As XSleeper stated, foam sheathing cut to fit and foamed in place at the rim. I use 2" R-max or equal. I then cut 1" R-max to fit between joists and space it below the subfloor by 1"-2" using some wood or foam blocks or strips tacked in place. I then foam seal the edges of that. Then install the fiberglass or rock wool to fill the space. Install 1" or 1-1/2" R-max sealed in a high quality elastomeric sealant at the perimeter. Nail or screw in place with cap nails or screws with fender washers. Apply foam sealant to edge of sheets when making joints and push them tight. Finally, apply plywood or osb screwed into place.

The foam below the floor helps to control conductance through the floor joists and even though DC winters aren't as bad as mine, it definitely helps.

You may have to be a little creative around the perimeter depending on how the siding and sheathing were installed. You want to flash the edges of the foam and osb with some type of aluminum or bendable vinyl trim to protect from water and whatever else.

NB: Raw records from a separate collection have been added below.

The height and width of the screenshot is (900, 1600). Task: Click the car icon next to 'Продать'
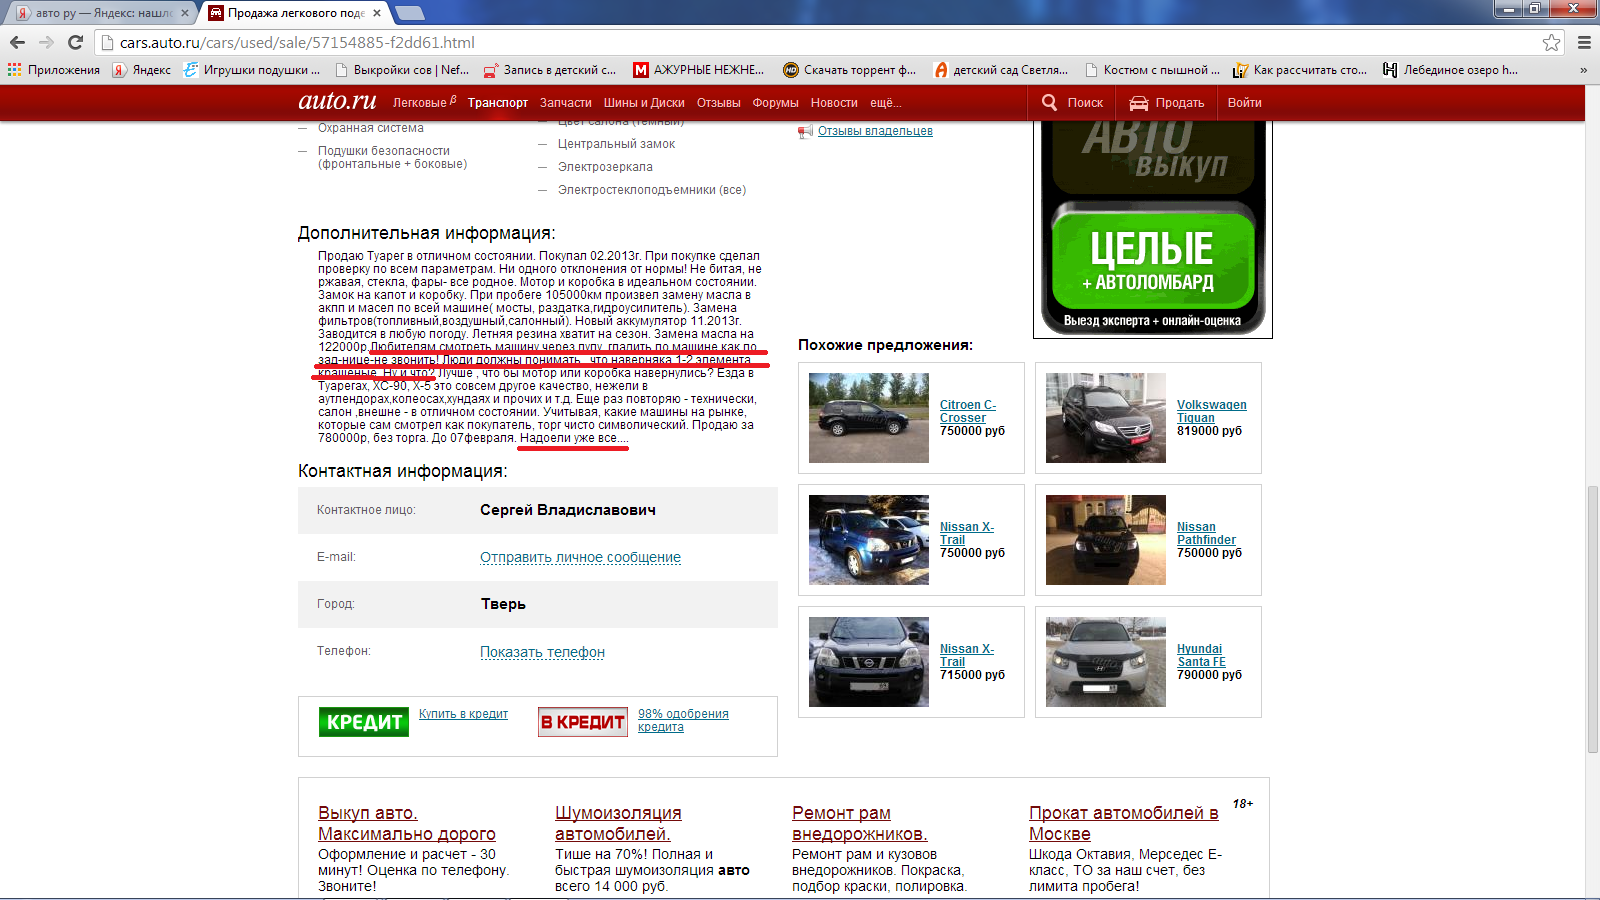pos(1138,103)
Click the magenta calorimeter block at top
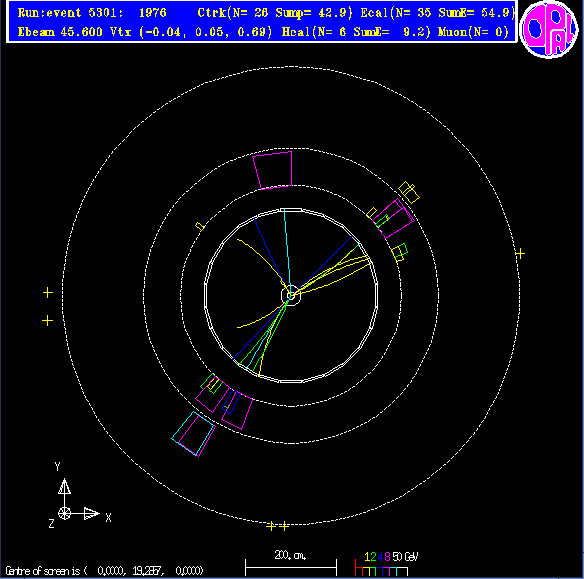 pyautogui.click(x=272, y=170)
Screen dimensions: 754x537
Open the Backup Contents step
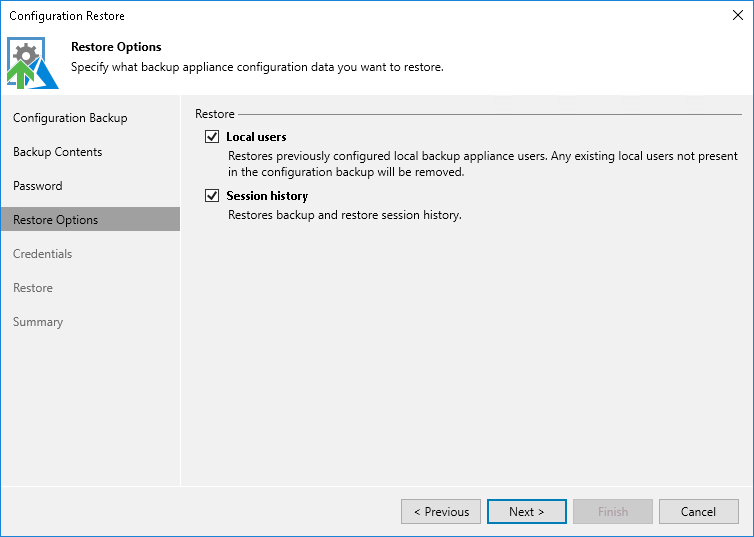click(x=58, y=152)
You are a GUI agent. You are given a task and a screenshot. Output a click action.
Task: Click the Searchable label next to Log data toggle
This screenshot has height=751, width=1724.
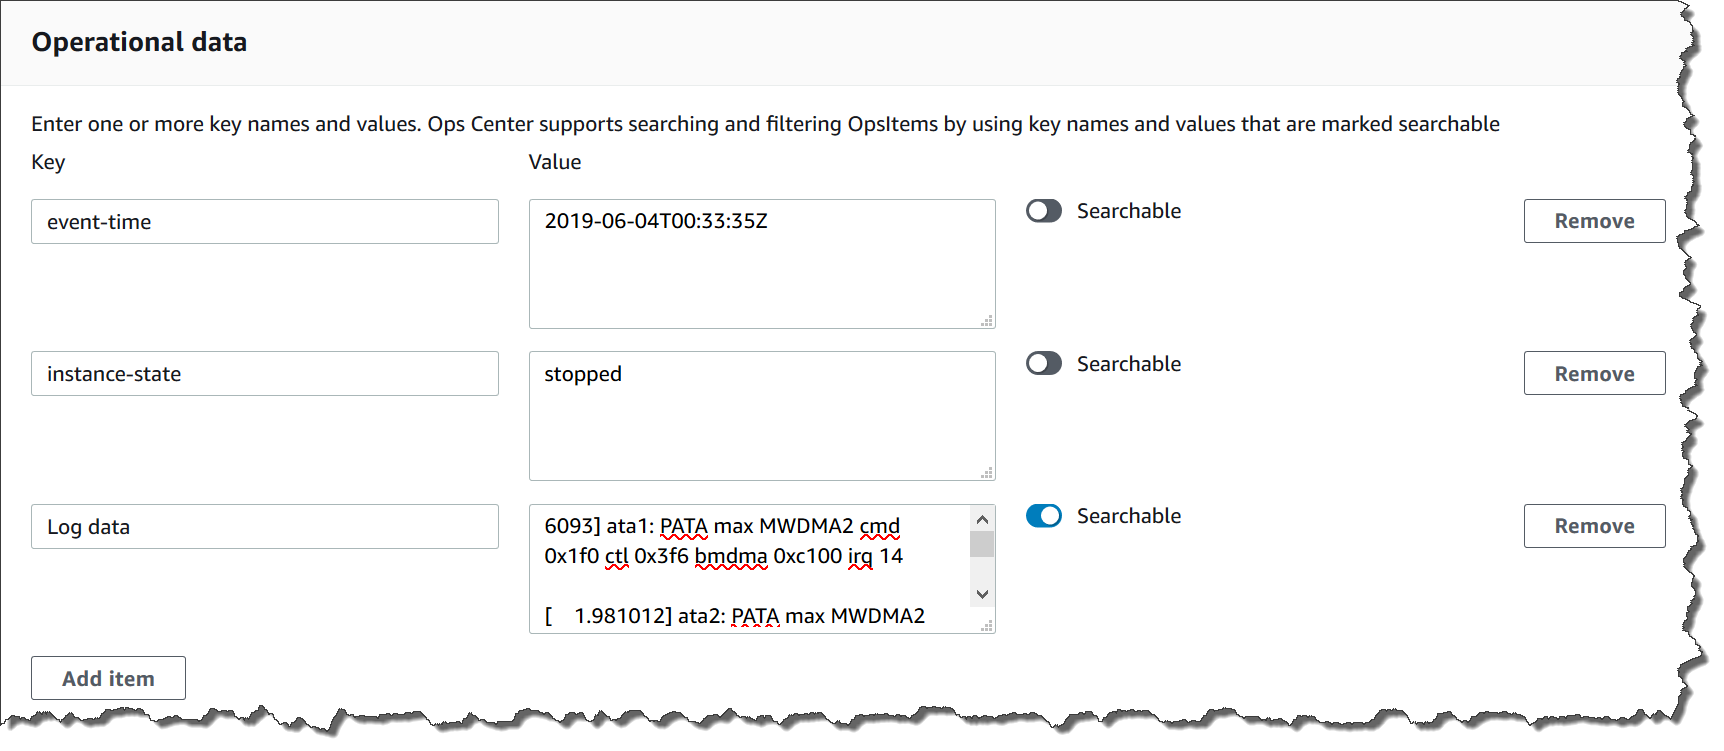click(1128, 516)
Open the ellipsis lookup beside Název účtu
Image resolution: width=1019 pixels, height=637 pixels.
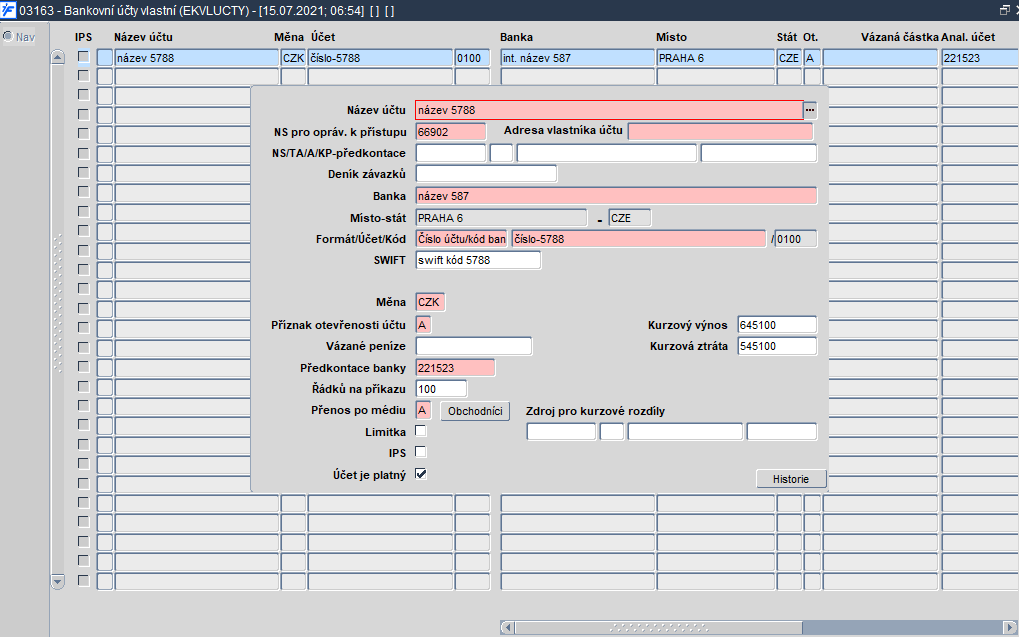(x=810, y=110)
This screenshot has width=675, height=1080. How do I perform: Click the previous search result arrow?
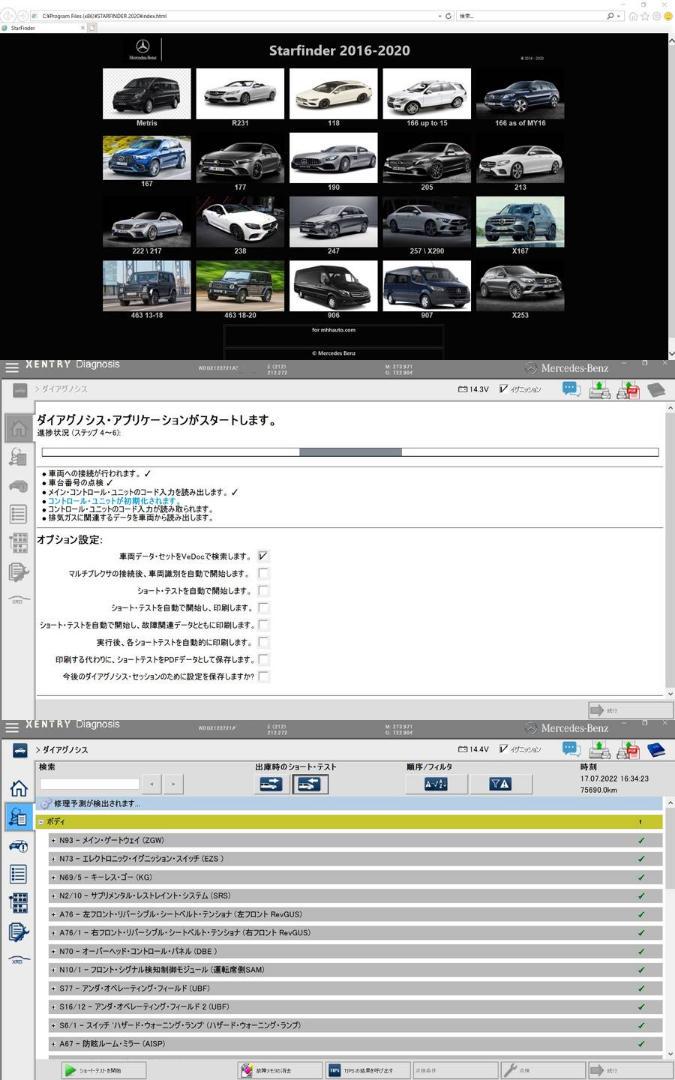coord(152,784)
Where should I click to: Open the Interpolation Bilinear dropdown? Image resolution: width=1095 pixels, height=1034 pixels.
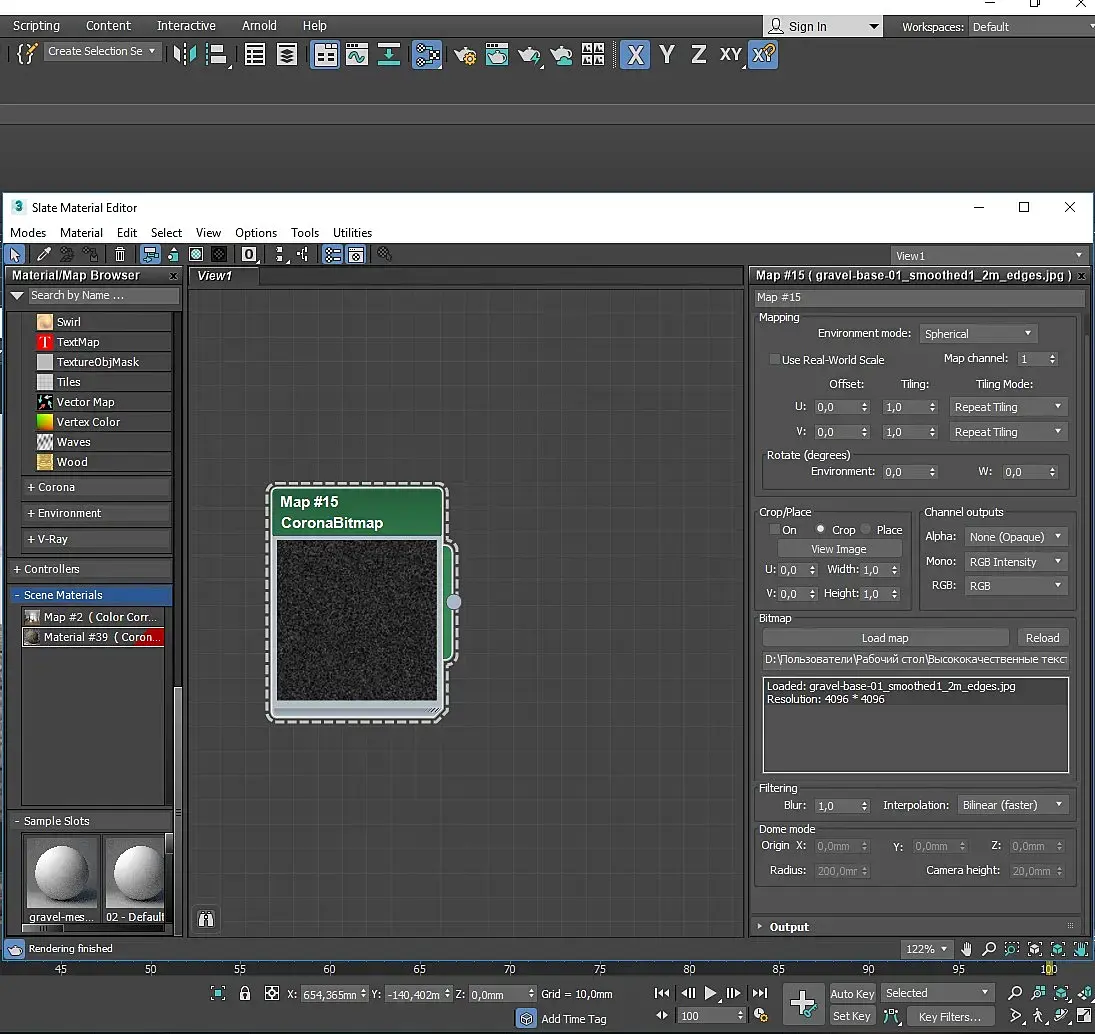1012,805
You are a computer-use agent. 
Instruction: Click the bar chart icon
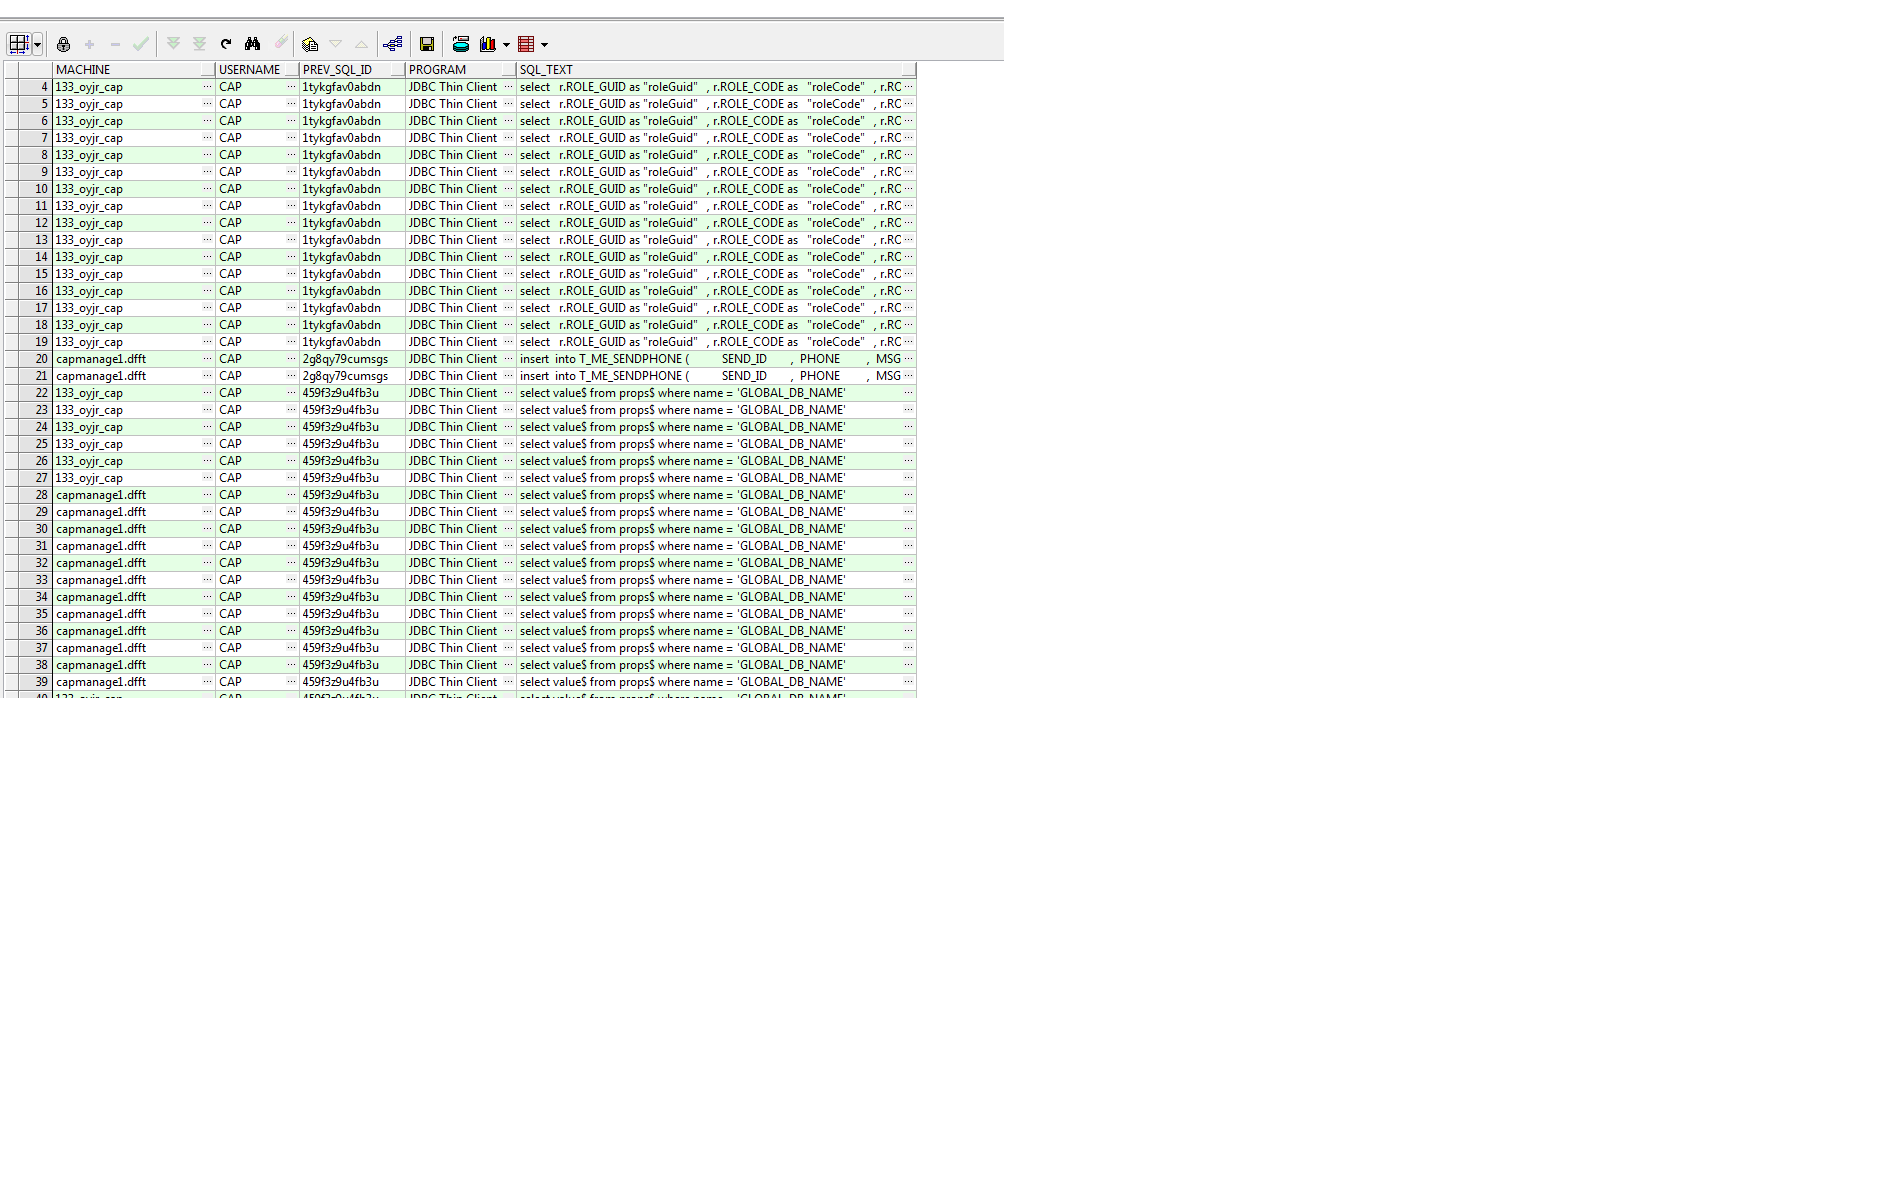[488, 44]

Your added issue of the pipes has to be looked at carefully as you don't want to prevent heat from migrating to them from above. Think about how you can still do the best job in the floor and not allow any weak point where air can infiltrate the assembly and negate your efforts. You may want to add pipe insulation to help prevent drafts from hitting them in the event you can't come up with an otherwise tight assembly in that area.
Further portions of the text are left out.